I will update this forum as soon as I will release a newer version. If you have suggestions you're welcome!
Hi Davide, we found the python / collectd implantation using the ScaleIO GW and we are in the process to test it out.
We are using version ScaleIO 2.0.13000.211
We can interactively log in to the GW using the browser and credentials, that works correctly
Here is the collectd.conf file
Debug true # default: false
Verbose true # default: false
Gateway "##.##.##.##:443" # ScaleIO Gateway IP Address and listening port. (Mandatory)
Cluster "##" # Cluster name will be reported as the collectd hostname, default: myCluster
Pools "###" # list of pools to be reported (Mandatory)
MDMUser "#####" # ScaleIO MDM user for getting metrics (Mandatory)
MDMPassword "####" # Password of the ScaleIO MDM user (Mandatory)
All looks good, but unfortunately getting errors on the colelctd status.
# systemctl status collectd.service
● collectd.service - Collectd statistics daemon
Loaded: loaded (/usr/lib/systemd/system/collectd.service; enabled; vendor preset: disabled)
Active: active (running) since Fri 2018-03-02 16:19:10 PST; 7s ago
Main PID: 10070 (collectd)
Mar 02 16:19:10 collectd: plugin_load: plugin "network" successfully loaded.
Mar 02 16:19:10 collectd: plugin_load: plugin "python" successfully loaded.
Mar 02 16:19:10 collectd: Systemd detected, trying to signal readyness.

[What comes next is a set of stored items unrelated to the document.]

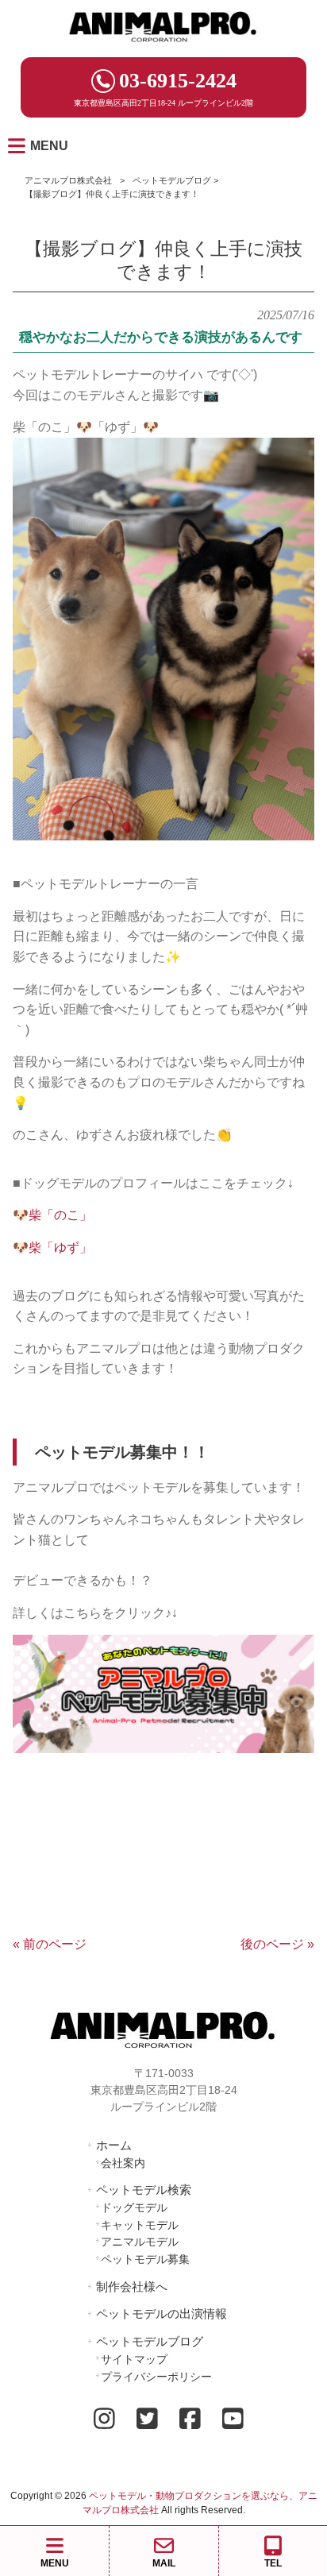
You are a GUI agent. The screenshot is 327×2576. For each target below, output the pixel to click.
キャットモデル (140, 2225)
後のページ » (277, 1944)
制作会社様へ (131, 2286)
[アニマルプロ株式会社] (163, 47)
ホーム (114, 2145)
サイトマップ (134, 2359)
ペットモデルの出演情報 (161, 2313)
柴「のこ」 (60, 1215)
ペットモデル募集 (145, 2259)
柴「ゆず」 (60, 1247)
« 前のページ (50, 1944)
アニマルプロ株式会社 (68, 180)
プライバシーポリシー (156, 2376)
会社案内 (123, 2163)
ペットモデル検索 (143, 2189)
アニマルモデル (140, 2241)
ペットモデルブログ (172, 180)
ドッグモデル (134, 2207)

Mar 02 16:19:10 collectd: ScaleIO: init callback
Mar 02 16:19:10 collectd: [2018-03-02 16:19:11] Systemd detected, trying to signal readyness.
Mar 02 16:19:10 collectd: [2018-03-02 16:19:11] ScaleIO: init callback
Mar 02 16:19:10 collectd: Initialization complete, entering read-loop.
Mar 02 16:19:10 collectd: [2018-03-02 16:19:11] Initialization complete, entering read-loop.
Mar 02 16:19:10 collectd: ScaleIO: Error establishing connection to the ScaleIO Gateway. Check your collectd module configuration. Exiting.
Mar 02 16:19:10 collectd: [2018-03-02 16:19:11] ScaleIO: Error establishing connection to the ScaleIO Gateway. Check your collectd module configuration. Exiting.
Please could you help us to troubleshoot the issue?
I think it's the wild west right now when it comes to monitoring scaleio. Even with the ready nodes and AMS, you really don't have historical visibility.
I ended up having to modify the original collectd python script to work with telegraf (we use a telegraf/influx/grafana stack). It works great but I always run into the question about how often to poll. So far i left it at 30 seconds but I can easily go down to every 5. I guess it really depends on how many SDSs you have configured.
I'll do a write up and share my script once it's cleaned up.
I haven't had a chance to upload the script. I just need to put it on on github and see if others have suggestions on how to improve it.
Forgot to share a link to my blog that shows the ready node.
It's missing the script like I mentioned before but I'll try to get it done soon.